Thomas S. Turgeon Professor of Drama Jonathan Tazewell ’84 is not sure where the nickname “Queen Harlene” originated, but when it came to Professor Emerita of Drama Harlene Marley, it always just seemed to fit. Marley, who was the first tenured woman in Kenyon’s faculty, died on Thursday, Feb. 16 in her home in Mesa, Ariz. at the age of 76. At Kenyon, people knew her not only as a regal character with an intense personality, but also as a generous teacher — and according to Tazewell, 11 years after her retirement from Kenyon’s drama program in 2005, her legacy here still thrives.
Marley became the first female tenure- track member of Kenyon’s faculty in 1969, the same year the first female students matriculated to the Coordinate College, the original women’s college at Kenyon. College Historian and Keeper of Kenyoniana Tom Stamp ’73, who was a first year at that time, remembers Marley as witty, smart and engaged, with a reputation for sometimes brusque mannerisms and an infectious laugh.
“The College recognized that it was going to need to have women in the faculty if it had women in the student body,” Stamp said.
Playwright-in-Residence Wendy MacLeod ’81 said Marley always treated her students with respect. Both Tazewell and MacLeod took classes with Marley as Kenyon students.
“She was tough,” MacLeod said, “but she was, in her way, very supportive.”
Tazewell and MacLeod readily recall her more particular rituals. For instance, there was the way she ended every class by saying, “Everything clear? Now go away!” Then there was her habit of smoking while she taught. MacLeod can still picture the red lipstick on the end of Marley’s cigarette butt and the indent of her fingers that remained on it when she left it in the ashtray. Tazewell best remembers the ash that always seemed to hang onto the end of her cigarette.
“She never flicked it,” Tazewell said. “It just sort of hung there — hung there forever.” Mostly, though, Tazewell remembers Marley’s skill as a professor. He took “Introduction to the Theater” with Professor Marley, a class he now teaches. He also took her directing classes. When Marley directed, he said, she never stood near the stage. Instead, she walked around the back of the theater, trying to see the action from the audience’s perspective.
“She was not at all about a kind of glorification of herself and her vision, or anything like that,” Tazewell said. “She didn’t need to be up there on the stage. Her vision did not need to be seen.”
In fact, Marley believed that if the audience saw her vision — if the production drew their attention away from the story in any way — then she hadn’t done her job well. This philosophy extended to her teaching. “Don’t get caught acting,” she told her students.

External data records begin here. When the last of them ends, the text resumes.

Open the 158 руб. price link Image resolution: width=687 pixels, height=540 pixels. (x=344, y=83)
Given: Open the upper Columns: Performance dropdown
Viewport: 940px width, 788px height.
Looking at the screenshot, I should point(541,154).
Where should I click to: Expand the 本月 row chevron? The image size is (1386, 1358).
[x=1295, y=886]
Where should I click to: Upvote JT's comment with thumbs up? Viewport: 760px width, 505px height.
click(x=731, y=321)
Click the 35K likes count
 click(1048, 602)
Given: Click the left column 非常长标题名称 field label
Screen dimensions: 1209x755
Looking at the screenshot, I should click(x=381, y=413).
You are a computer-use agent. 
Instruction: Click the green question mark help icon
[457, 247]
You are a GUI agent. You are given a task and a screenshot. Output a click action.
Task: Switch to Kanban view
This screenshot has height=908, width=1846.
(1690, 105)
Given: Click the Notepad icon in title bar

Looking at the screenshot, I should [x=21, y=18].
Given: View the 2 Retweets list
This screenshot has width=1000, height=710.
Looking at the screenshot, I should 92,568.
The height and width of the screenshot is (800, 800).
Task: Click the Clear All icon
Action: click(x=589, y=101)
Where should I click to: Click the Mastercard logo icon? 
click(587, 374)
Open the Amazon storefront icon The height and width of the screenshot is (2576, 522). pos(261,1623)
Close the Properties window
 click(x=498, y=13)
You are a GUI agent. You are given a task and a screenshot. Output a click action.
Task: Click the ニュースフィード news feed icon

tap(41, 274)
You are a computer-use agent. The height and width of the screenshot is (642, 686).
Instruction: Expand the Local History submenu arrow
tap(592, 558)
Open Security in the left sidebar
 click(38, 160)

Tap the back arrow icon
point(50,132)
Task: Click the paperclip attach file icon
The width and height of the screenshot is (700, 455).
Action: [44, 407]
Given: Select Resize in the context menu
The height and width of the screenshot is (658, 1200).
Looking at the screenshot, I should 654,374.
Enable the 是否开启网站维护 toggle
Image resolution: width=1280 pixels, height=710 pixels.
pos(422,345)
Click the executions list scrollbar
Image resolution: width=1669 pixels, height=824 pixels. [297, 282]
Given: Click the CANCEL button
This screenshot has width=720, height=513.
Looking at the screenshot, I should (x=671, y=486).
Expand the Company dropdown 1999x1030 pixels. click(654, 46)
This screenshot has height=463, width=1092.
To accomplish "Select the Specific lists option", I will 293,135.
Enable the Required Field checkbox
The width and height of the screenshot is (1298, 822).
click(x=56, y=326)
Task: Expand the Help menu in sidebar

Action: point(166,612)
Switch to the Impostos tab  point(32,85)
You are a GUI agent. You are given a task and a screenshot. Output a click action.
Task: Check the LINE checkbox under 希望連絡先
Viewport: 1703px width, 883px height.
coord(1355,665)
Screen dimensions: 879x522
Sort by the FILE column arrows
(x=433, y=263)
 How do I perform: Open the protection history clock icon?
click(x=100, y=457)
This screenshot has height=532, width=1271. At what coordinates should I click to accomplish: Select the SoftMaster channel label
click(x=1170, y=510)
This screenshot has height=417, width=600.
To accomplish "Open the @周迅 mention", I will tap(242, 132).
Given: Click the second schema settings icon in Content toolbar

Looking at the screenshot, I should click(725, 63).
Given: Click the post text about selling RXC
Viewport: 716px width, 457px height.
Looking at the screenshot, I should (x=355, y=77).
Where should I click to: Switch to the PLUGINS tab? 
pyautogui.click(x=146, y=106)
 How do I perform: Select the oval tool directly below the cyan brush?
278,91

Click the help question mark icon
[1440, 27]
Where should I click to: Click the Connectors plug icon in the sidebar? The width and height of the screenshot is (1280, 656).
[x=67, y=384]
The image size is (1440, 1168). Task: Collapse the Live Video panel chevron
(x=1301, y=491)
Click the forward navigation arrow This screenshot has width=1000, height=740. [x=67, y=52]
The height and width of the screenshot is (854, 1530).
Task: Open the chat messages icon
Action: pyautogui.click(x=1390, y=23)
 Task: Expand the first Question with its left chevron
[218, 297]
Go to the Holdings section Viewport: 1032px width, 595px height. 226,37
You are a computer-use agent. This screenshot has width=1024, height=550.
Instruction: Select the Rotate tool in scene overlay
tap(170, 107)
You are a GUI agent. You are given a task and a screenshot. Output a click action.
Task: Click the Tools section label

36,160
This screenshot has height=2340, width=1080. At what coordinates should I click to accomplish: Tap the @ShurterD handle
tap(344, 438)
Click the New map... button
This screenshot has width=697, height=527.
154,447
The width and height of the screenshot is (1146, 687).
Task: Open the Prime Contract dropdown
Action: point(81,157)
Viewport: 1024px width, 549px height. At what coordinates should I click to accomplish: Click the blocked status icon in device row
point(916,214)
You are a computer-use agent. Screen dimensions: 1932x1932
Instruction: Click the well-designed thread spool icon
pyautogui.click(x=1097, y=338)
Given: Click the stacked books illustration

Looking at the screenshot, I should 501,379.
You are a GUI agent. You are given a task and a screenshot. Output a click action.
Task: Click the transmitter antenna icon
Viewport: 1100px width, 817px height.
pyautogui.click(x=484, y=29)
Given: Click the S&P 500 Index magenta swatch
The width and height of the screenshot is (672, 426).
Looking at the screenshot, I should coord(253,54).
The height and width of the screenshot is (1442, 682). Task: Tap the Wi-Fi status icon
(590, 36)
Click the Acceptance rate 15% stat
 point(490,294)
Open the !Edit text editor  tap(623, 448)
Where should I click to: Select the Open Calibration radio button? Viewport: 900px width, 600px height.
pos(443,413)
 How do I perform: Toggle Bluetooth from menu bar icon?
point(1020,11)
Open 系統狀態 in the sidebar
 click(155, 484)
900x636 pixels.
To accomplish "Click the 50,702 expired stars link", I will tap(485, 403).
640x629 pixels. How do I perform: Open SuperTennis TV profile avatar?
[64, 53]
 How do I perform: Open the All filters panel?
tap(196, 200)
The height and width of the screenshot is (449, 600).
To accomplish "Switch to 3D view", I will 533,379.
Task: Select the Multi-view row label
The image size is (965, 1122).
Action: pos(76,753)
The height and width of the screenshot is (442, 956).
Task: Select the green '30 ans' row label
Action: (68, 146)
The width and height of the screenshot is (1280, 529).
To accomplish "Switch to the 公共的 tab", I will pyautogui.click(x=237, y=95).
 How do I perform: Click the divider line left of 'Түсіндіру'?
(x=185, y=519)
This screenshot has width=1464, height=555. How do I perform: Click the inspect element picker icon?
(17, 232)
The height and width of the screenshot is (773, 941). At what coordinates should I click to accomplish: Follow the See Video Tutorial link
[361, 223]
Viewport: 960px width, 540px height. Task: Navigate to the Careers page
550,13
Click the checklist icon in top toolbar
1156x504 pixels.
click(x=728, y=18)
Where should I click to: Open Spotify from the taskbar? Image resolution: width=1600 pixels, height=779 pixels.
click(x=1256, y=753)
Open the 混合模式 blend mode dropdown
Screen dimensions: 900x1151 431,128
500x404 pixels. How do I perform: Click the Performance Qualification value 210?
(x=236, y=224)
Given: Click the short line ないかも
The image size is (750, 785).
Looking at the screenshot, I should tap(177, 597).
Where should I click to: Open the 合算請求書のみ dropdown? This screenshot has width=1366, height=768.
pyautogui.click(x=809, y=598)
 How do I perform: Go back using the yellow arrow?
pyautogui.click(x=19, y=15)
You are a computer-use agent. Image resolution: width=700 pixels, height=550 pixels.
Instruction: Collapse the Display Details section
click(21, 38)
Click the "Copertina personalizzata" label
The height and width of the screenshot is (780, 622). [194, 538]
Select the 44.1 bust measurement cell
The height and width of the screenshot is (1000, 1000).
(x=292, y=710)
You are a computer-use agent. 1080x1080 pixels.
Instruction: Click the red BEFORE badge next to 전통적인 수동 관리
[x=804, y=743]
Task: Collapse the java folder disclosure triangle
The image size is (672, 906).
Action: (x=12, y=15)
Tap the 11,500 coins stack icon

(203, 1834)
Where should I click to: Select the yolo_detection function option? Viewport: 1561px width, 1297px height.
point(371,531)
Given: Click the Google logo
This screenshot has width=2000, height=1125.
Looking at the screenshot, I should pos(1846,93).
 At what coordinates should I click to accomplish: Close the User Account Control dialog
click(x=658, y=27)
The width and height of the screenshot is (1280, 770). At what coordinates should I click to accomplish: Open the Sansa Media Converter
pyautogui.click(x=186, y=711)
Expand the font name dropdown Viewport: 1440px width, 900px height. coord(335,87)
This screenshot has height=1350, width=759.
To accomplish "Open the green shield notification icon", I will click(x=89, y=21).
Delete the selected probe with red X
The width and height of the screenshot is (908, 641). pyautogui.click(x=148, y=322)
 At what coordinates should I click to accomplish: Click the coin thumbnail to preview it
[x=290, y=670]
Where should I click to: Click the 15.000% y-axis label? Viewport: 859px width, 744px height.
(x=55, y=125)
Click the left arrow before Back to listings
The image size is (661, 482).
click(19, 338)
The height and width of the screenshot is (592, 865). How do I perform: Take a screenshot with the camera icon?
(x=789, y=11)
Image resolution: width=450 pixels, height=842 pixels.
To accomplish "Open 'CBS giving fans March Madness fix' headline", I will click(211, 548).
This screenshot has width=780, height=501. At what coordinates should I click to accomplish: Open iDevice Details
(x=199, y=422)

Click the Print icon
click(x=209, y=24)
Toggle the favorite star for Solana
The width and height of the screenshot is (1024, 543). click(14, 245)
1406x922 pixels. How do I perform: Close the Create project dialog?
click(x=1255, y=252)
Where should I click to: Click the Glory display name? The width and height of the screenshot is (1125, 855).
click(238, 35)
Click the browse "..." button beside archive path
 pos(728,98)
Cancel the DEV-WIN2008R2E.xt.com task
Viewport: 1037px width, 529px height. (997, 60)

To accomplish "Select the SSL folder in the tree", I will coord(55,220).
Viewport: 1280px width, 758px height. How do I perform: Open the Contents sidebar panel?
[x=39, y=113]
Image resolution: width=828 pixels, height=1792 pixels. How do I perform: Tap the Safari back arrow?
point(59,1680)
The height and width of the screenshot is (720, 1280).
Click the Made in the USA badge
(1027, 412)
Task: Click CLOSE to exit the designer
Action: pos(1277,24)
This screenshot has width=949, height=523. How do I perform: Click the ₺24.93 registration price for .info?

Those acting too dramatically were not fully inhabiting their characters, in Marley’s view. Tazewell still uses this piece of advice.
MacLeod said Marley also served as a role model for female students, particularly at a time when most women in the theater world were tracked into acting or costume design. Marley always encouraged MacLeod to pursue directing instead.
“I don’t think I realized how significant it was until I went to Yale, where I did not have any woman professors,” MacLeod said.
Marley remained a lifelong supporter of her students; on two occasions, she traveled across the country to see productions of plays MacLeod had written. She was also instrumental in bringing Tazewell and MacLeod back to campus as professors.
“She’s the one who called me up — she knew I was just finishing Yale — and offered me the job,” MacLeod said.
In 1987, when Tazewell worked for Admissions, he starred in a production of Who’s Afraid of Virginia Woolf alongside Marley. This experience working with his mentor, he said, motivated him to pursue theater professionally.
By the time she left Kenyon, Marley had become the first woman to receive tenure, serve as a department chair and attain full professorship. She leaves a legacy of prominent students, including Allison Janney ’82 and Josh Radnor ’96.
Many people who studied with Marley have passed down her method of storytelling, Tazewell said. “That’s so much a part of this department, it’s so hard to separate it.”
There will be no services, at Marley’s request. She will be buried following cremation alongside family in her hometown of Helena, Oklahoma.
Grace Richards contributed reporting.